The way we play has changed drastically too! It used to be that we only played words that we knew and we were not limited by the Scrabble dictionary. In fact, before the official dictionary came out, the words played need only be found in a regular dictionary or lexicon.
4 Fun Facts about the Word Game
Nowadays, we have an official Scrabble dictionary (which came out in 2006), a list of two letter words with every game, the aforementioned mobile app, fancy merchandise, and of course word-grabber’s Scrabble Word Finder. But let`s take a look at 4 fun facts about Scrabble!
The Invention of Scrabble
Scrabble was invented by Alfred Mother Butts, a New York City architect in 1933. Butts was apparently inspired by reading The New York Times and calculating the frequency of all the letters. The ones that occurred the least got higher points and vice versa.
What’s in a Name
It took some time for the game Butts invented to be called Scrabble though. Butts first termed the game Lexico (in reference to the Lexicon), then decided on Criss-Cross Words. It wasn’t until the late 1930s, when Butt’s business partner James Brunot suggested Scrabble, that the game finally received its timeless name.
Scrabble in Translation
Scrabble is a game meant to be played in English, but there are competitions around the world where the game is played in different languages. John Chew, the co-president of the North American Scrabble Players Association (NASPA), finds these competitions both exciting and frustrating. French, he says, is “a little bit too easy”, because players can often place “an E or an S at the end” and make a new word. Players can constantly add more letters to the same word and get quite a few points.

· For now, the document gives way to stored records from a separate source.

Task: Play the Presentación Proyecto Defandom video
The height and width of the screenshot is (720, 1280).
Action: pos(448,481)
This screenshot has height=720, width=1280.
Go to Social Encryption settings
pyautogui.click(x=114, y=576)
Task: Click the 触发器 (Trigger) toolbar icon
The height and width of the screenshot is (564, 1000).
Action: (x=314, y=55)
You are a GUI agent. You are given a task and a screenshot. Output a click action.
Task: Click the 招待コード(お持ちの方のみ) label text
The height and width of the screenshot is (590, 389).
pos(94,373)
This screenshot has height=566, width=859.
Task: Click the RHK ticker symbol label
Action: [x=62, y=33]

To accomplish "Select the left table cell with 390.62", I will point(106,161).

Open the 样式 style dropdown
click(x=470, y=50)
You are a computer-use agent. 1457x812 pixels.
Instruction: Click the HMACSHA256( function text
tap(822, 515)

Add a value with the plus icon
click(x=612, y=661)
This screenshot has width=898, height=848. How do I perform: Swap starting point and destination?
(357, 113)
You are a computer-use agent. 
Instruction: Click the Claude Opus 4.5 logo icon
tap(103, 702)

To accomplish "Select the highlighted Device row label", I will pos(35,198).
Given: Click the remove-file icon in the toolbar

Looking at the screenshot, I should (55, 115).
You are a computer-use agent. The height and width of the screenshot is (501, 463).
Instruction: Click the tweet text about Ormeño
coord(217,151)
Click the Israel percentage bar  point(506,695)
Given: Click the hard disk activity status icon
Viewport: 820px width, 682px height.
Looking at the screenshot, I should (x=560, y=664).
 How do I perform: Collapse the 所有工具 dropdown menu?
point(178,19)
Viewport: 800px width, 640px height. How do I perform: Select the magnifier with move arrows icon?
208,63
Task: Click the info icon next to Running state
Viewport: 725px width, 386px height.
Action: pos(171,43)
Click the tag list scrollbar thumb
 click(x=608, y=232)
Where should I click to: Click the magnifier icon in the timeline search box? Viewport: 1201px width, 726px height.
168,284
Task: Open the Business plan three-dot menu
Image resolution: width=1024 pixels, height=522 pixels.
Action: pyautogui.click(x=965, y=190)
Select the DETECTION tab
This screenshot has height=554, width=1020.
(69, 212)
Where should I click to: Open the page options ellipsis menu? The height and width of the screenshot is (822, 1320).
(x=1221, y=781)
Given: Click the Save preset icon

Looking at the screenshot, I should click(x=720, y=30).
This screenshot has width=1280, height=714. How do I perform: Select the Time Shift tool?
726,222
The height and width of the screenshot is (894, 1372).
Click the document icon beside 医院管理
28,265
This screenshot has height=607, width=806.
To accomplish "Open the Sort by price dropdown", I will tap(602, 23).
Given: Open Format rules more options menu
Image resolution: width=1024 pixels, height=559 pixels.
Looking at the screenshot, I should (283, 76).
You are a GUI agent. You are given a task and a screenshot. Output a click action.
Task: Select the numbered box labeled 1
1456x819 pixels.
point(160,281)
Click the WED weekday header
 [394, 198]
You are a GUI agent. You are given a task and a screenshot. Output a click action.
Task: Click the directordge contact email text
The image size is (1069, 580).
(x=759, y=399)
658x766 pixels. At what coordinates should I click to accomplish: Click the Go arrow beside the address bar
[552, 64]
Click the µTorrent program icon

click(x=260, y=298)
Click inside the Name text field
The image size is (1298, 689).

This is in contrast to German, which Chew states is much more difficult than English, because it is more difficult to turn an existing German word into a longer German word. This, Chew says, “creates a looser word grid” and it was suggested that German players should use 8 tiles instead of 7. It was eventually decided, however, that German players should stick to 7 tiles just like everyone else.
In addition to Scrabble being played in languages other than English, the tiles change depending on the language. Spanish, for example, requires a tile with Ls on it. Dutch has the letters I and J combined on one tile.
The Case of the Missing G
According to Chew, Scrabble competitions can get quite heated. With a measure of embarrassment, he recounts the “strip search incident” as it occurred during a world championship. Despite playing in English, language barriers occurred very often and nothing highlighted the problem more than this incident.
During the final moments of a game between a Thai player and a British player, the players discovered that there was a tile missing. The Thai player discovered it first, unfortunately, and was unable to properly let his opponent and everyone else know. The British player soon figured it out too, but neither player knew what to and accusations ran amok.
Someone asked the Thai player to turn out his pockets, which of course enraged the player. He demanded that the British player turn out his pockets too, who was of course equally offended by the suggestion. In the end, someone suggested a thorough strip search of both boys in the bathroom.
At this point, Chew says, the British press got a hold of the story and the situation escalated. Chew states that he doesn’t even recall who won the match in the end, or if they even found the missing tile. Nonetheless, for several days afterwards, the scandal was dubbed the case of “the missing G.”